I'm gonna go read. I'm in grad school now, furthering myself as a person, both mentally and career-wise. Congratulations Hizzy. Good job. Thank you, Hizzy.

Comment if you want. I'm gonna get so much hell for expressing my feelings.

Yeah.

MUSIC : Demolition Hammer - .44 Caliber Brain Surgery

Link of the day - Virtual Bubble Wrap

3 comments:

Scott said...

In case you didn't notice, I was somewhat defending you. Sorry. It'll never happen again. And congrats on going back to school.

Quilled One said...

Ok, first things first: congrats on your show, your continued success with your band (again), and your school career.

Now, second: I have given everyone in our circle props that they were due. Beaver, Scott, you...check the archives in my blog if you don't believe me/remember. I have patted you on the back numerous times. I supported you with your band, and congratulated you on your graduation from college, and on recent events in your life. So I hope to God that when you say "people don't give me my due" that you aren't talking about me. I give PLENTY of curtousy to EVERYONE in our group...to just say that I don't would be doing the same thing you're speaking out against, and that is not giving someone their due credit. Self-importance? Yeah, okay...I tooted my own horn when I got my job, and graduated; so what? You do it, too...you did it with your band and you've done it since. And that was your right (and mine in my case), because you did something great, and if you can't be happy for yourself, why bother doing anything? As for people treating certain accomplishments more attention than others, I can't control what other people do.

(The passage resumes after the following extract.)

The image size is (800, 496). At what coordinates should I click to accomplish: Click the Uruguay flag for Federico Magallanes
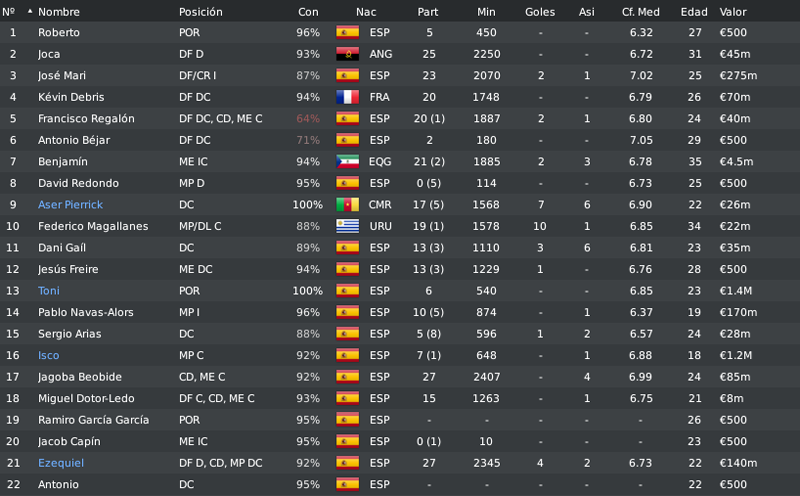(x=347, y=226)
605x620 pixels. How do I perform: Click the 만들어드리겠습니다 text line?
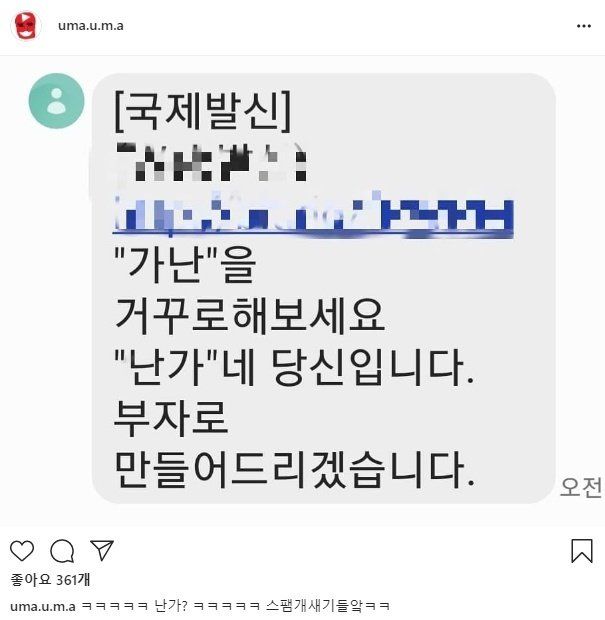[x=294, y=470]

If people completely disregarded anything I did in favor of say, Scott or Corey or Dave, I wouldn't really care because I don't want/need high recognition for my accomplishments, that's not why I shoot for things, ya know? I didn't go to college and bust my ass to get my degree just for other people to 'ooohh' and 'aaahhh' over it. I know this comment can come off angry or pissed, but I'm not, trust me, just explaining. Hizzy, you're my friend, and I've been there for you with advice and praise on your successes. Here's yet another free bit of advice from a friend to a friend: stop caring about whether people "give you credit" - that's not why you should want to succeed. You should want success for success' sake. And also, recognize when you get credit and you'll be happy.

As for people going to GK and Cowboy Mouth and not to other bands you like...I didn't force anyone to go to GK, and Erich didn't force anyone into CM. You have a unique taste for the "true" and "pure" genres of metal that, frankly, not many in our group share. There's nothing wrong with that at all, it just means you have your own style and taste, and you should be proud of that. Besides, look at it as they don't know what they're missing, so it's their loss.

Once again, congrats on the kick-ass show and your school, and I'll talk to you later. (Good lord, I wrote you a novel, didn't I?)

Quilled One said...

I forgot to include this in my original reply: just why is it so important for you to receive recognition, Andrea? I mean, just because no one is bowing before your greatness does not lessen or tarnish your victories and accomplisments. So why the jealousy and the desire to be noticed and praised? I'm just very curious. (Oh, and I'm sorry for anything I might have done or said to give you the impression that you are not important. And yes, that was meant sincerely.)